_Exercise data_:
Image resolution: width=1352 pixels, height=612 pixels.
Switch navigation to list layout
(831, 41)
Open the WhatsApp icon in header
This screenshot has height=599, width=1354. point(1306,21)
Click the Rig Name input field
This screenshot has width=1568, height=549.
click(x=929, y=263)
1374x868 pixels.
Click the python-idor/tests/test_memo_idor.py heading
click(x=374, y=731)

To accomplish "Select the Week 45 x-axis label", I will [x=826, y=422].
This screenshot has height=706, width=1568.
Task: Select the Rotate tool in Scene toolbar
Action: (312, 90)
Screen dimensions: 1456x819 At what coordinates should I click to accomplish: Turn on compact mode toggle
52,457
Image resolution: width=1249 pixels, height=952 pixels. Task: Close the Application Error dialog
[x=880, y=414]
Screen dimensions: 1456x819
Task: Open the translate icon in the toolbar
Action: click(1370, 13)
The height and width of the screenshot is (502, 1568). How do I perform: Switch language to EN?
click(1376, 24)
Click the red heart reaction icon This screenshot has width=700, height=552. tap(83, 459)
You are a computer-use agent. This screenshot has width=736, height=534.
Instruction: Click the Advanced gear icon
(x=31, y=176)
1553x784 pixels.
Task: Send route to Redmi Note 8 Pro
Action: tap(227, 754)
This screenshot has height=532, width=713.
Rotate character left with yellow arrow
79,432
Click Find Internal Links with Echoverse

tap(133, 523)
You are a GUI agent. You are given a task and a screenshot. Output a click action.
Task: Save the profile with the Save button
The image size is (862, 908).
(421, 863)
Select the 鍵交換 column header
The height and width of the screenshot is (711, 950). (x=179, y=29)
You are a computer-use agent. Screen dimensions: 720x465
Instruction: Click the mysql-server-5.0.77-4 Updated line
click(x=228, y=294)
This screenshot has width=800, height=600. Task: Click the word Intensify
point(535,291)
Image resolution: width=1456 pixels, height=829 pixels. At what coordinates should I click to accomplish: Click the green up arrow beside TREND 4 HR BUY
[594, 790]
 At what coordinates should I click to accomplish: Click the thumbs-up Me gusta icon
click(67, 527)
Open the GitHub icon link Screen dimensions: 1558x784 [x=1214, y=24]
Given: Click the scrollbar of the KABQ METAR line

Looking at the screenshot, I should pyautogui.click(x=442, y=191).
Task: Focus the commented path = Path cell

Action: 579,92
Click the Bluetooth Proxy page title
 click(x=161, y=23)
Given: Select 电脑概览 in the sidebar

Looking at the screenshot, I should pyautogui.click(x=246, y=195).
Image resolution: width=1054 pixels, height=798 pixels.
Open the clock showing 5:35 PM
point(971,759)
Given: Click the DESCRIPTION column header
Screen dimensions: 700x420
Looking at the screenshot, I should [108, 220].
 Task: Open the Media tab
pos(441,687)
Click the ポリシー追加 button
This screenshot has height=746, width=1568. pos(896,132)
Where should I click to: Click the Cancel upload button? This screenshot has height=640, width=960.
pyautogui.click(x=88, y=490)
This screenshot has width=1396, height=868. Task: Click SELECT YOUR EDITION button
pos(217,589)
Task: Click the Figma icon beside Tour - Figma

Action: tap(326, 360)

_Task to carry out_: Copy the items word for word, beginning at the line that contains "Click the ポリシー追加 button" and stopping after the last line of the items.

_Complete response_:
Click the ポリシー追加 button
This screenshot has height=746, width=1568. pos(896,132)
Where should I click to: Click the Cancel upload button? This screenshot has height=640, width=960.
pyautogui.click(x=88, y=490)
This screenshot has width=1396, height=868. Task: Click SELECT YOUR EDITION button
pos(217,589)
Task: Click the Figma icon beside Tour - Figma

Action: tap(326, 360)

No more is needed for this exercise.